> **TASK STATEMENT**:
Copy every entry below, exactly and in full.

> **AVAILABLE DATA**:
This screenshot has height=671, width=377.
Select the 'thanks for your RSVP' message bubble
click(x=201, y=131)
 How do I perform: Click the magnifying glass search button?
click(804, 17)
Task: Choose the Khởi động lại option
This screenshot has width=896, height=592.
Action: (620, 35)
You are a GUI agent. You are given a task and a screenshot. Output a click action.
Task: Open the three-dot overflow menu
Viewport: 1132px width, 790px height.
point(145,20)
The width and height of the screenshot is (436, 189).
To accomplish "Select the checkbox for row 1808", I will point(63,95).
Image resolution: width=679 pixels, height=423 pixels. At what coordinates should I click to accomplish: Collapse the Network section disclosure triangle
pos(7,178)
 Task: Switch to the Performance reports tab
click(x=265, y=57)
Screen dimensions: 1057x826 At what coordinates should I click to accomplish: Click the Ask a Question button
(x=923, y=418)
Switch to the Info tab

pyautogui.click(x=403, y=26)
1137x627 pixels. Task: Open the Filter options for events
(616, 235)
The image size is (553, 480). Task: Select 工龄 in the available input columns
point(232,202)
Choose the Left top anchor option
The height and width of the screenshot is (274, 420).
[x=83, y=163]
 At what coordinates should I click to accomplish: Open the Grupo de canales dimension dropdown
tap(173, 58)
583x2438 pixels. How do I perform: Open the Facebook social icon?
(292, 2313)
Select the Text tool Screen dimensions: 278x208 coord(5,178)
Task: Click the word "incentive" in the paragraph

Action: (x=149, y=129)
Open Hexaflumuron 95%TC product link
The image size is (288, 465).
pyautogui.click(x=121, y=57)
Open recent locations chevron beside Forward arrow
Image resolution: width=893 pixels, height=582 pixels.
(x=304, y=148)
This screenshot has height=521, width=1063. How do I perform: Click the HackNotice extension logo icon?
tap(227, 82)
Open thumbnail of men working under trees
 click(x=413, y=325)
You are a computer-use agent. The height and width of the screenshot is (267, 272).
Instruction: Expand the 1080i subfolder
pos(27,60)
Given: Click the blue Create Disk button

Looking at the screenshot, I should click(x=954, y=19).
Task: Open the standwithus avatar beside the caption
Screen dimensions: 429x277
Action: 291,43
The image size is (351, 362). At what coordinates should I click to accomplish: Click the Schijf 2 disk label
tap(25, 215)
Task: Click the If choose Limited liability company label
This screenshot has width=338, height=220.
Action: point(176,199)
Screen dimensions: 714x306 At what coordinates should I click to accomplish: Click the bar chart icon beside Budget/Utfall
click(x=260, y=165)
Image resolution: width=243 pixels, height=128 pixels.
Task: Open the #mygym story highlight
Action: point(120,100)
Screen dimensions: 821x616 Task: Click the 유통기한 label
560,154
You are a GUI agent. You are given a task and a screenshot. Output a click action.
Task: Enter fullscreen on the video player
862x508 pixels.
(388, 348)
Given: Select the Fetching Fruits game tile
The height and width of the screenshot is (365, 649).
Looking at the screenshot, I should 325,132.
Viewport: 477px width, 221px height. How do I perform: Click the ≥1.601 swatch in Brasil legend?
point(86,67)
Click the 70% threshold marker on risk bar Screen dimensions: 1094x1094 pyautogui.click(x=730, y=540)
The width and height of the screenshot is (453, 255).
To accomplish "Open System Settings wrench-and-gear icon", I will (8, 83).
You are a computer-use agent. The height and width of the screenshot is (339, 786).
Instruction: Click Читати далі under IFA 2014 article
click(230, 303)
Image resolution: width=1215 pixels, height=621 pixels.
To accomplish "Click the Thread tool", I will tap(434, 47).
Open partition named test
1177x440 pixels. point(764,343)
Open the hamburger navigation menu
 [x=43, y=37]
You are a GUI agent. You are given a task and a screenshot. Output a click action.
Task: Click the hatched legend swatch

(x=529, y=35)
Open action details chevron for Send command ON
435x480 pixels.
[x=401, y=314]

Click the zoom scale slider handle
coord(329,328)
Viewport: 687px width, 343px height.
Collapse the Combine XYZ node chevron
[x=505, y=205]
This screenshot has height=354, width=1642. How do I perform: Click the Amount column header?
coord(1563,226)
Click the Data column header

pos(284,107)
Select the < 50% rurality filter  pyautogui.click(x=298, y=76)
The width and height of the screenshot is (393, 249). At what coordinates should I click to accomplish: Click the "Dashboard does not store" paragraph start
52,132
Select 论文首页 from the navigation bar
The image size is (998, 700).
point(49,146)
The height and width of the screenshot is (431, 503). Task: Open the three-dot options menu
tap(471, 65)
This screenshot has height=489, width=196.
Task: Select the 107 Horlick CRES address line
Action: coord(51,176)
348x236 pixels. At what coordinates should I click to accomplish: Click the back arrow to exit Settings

> **OUTPUT**:
This screenshot has height=671, width=377.
Select the 'thanks for your RSVP' message bubble
click(x=201, y=131)
 How do I perform: Click the magnifying glass search button?
click(804, 17)
Task: Choose the Khởi động lại option
This screenshot has width=896, height=592.
Action: (620, 35)
You are a GUI agent. You are given a task and a screenshot. Output a click action.
Task: Open the three-dot overflow menu
Viewport: 1132px width, 790px height.
point(145,20)
The width and height of the screenshot is (436, 189).
To accomplish "Select the checkbox for row 1808", I will point(63,95).
Image resolution: width=679 pixels, height=423 pixels. At what coordinates should I click to accomplish: Collapse the Network section disclosure triangle
pos(7,178)
 Task: Switch to the Performance reports tab
click(x=265, y=57)
Screen dimensions: 1057x826 At what coordinates should I click to accomplish: Click the Ask a Question button
(x=923, y=418)
Switch to the Info tab

pyautogui.click(x=403, y=26)
1137x627 pixels. Task: Open the Filter options for events
(616, 235)
The image size is (553, 480). Task: Select 工龄 in the available input columns
point(232,202)
Choose the Left top anchor option
The height and width of the screenshot is (274, 420).
[x=83, y=163]
 At what coordinates should I click to accomplish: Open the Grupo de canales dimension dropdown
tap(173, 58)
583x2438 pixels. How do I perform: Open the Facebook social icon?
(292, 2313)
Select the Text tool Screen dimensions: 278x208 coord(5,178)
Task: Click the word "incentive" in the paragraph

Action: (x=149, y=129)
Open Hexaflumuron 95%TC product link
The image size is (288, 465).
pyautogui.click(x=121, y=57)
Open recent locations chevron beside Forward arrow
Image resolution: width=893 pixels, height=582 pixels.
(x=304, y=148)
This screenshot has height=521, width=1063. How do I perform: Click the HackNotice extension logo icon?
tap(227, 82)
Open thumbnail of men working under trees
 click(x=413, y=325)
You are a computer-use agent. The height and width of the screenshot is (267, 272).
Instruction: Expand the 1080i subfolder
pos(27,60)
Given: Click the blue Create Disk button

Looking at the screenshot, I should click(x=954, y=19).
Task: Open the standwithus avatar beside the caption
Screen dimensions: 429x277
Action: 291,43
The image size is (351, 362). At what coordinates should I click to accomplish: Click the Schijf 2 disk label
tap(25, 215)
Task: Click the If choose Limited liability company label
This screenshot has width=338, height=220.
Action: point(176,199)
Screen dimensions: 714x306 At what coordinates should I click to accomplish: Click the bar chart icon beside Budget/Utfall
click(x=260, y=165)
Image resolution: width=243 pixels, height=128 pixels.
Task: Open the #mygym story highlight
Action: point(120,100)
Screen dimensions: 821x616 Task: Click the 유통기한 label
560,154
You are a GUI agent. You are given a task and a screenshot. Output a click action.
Task: Enter fullscreen on the video player
862x508 pixels.
(388, 348)
Given: Select the Fetching Fruits game tile
The height and width of the screenshot is (365, 649).
Looking at the screenshot, I should 325,132.
Viewport: 477px width, 221px height. How do I perform: Click the ≥1.601 swatch in Brasil legend?
point(86,67)
Click the 70% threshold marker on risk bar Screen dimensions: 1094x1094 pyautogui.click(x=730, y=540)
The width and height of the screenshot is (453, 255).
To accomplish "Open System Settings wrench-and-gear icon", I will (8, 83).
You are a computer-use agent. The height and width of the screenshot is (339, 786).
Instruction: Click Читати далі under IFA 2014 article
click(230, 303)
Image resolution: width=1215 pixels, height=621 pixels.
To accomplish "Click the Thread tool", I will tap(434, 47).
Open partition named test
1177x440 pixels. point(764,343)
Open the hamburger navigation menu
 [x=43, y=37]
You are a GUI agent. You are given a task and a screenshot. Output a click action.
Task: Click the hatched legend swatch

(x=529, y=35)
Open action details chevron for Send command ON
435x480 pixels.
[x=401, y=314]

Click the zoom scale slider handle
coord(329,328)
Viewport: 687px width, 343px height.
Collapse the Combine XYZ node chevron
[x=505, y=205]
This screenshot has height=354, width=1642. How do I perform: Click the Amount column header?
coord(1563,226)
Click the Data column header

pos(284,107)
Select the < 50% rurality filter  pyautogui.click(x=298, y=76)
The width and height of the screenshot is (393, 249). At what coordinates should I click to accomplish: Click the "Dashboard does not store" paragraph start
52,132
Select 论文首页 from the navigation bar
The image size is (998, 700).
point(49,146)
The height and width of the screenshot is (431, 503). Task: Open the three-dot options menu
tap(471, 65)
This screenshot has height=489, width=196.
Task: Select the 107 Horlick CRES address line
Action: coord(51,176)
348x236 pixels. At what coordinates should I click to accomplish: Click the back arrow to exit Settings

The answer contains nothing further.